Amateur chefs compete to represent Hong Kong in young kitchen talent contest
Six cooks, three of them still in secondary school, take on challenge of preparing spinach soufflé and roast lamb. Winner enters regional contest for shot at world finals and a Michelin internship
Six young amateur Hong Kong cooks in white jackets and chef’s hats – three of them still in secondary school – were bent over hot stoves preparing two set dishes. As they worked away at soufflé à la Florentine, or spinach soufflé, and roast rack of lamb with garden vegetables, the judges who would adjudicate on their entries circled the kitchen at the Towngas Cooking Centre in Causeway Bay, observing how they performed on food safety, hygiene and food wastage.
WATCH one of the young chefs apply the finishing touches to a dish
A professional chef, Mike Lo, supervised them, periodically telling them to hurry up or reminding them to check their soufflés in the oven.
“They are young chefs and need time for improvement,” said one of the judges, Pauline Wong of Towngas, as she walked around the cooking stations.
The contest, for chefs with less than five years’ kitchen experience, is organised by Disciples Escoffier, an association of more than 25,000 chefs devoted to continuing the work of French chef, restaurateur and food writer Georges Auguste Escoffier, who modernised cooking techniques in the late 19th and early 20th centuries.

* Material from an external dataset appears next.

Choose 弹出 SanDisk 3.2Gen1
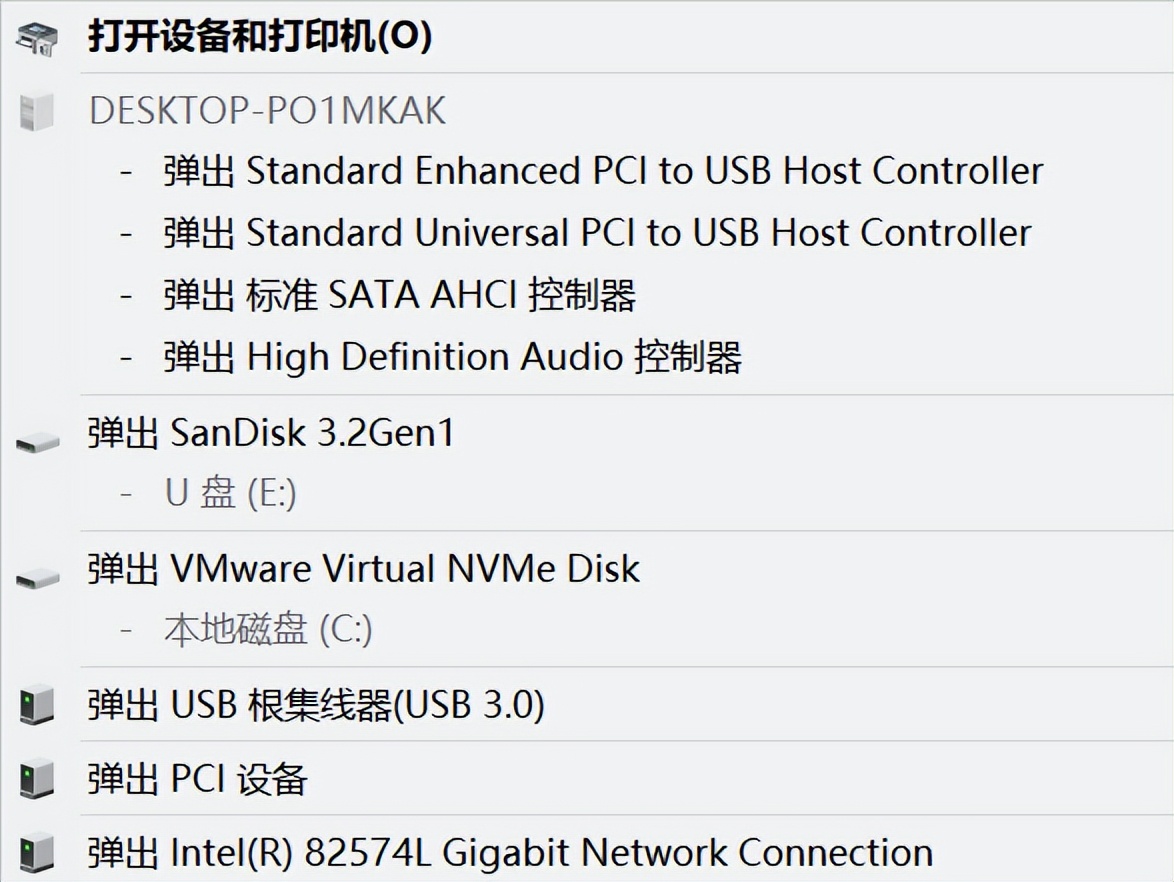1174x882 pixels. tap(271, 433)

The Young Talent Trophy is intended to encourage training, leadership development and innovation in young chefs.
Lo also gave them a tip on cooking sauces. “Almost all your sauces were overcooked because you set the heat at maximum and when the heat goes over the circumference of the pan then the sauce will be bitter. When you work in a restaurant, they will expect you to know this already.”
In the end the judges, having taken into account their earlier observations and considered the dishes’ appearance and taste, had an easy decision. Hilda Leung Ngar-lam was declared the victor, and Wong said the 28-year-old had won hands down. “She was very organised and most of the time neat and tidy and knows what she’s doing.”

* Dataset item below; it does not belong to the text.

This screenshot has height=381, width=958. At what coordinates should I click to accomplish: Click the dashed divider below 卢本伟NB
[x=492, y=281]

Wong explained some of the things the judges consider. “We look at the temperature of the food, the plating and then taste. Some think that food needs to be healthy, but that affects the taste. We need to bring out the flavours of the ingredients, but some are too afraid to add salt so many of the dishes we tasted were very bland. For example, turnips don’t have much taste, but Hilda used saffron to bring out the flavour. That takes passion.”
The winner of that event will go on to compete in the world finals in March 2017, where the overall winner will be offered an internship at a Michelin-starred restaurant in Paris.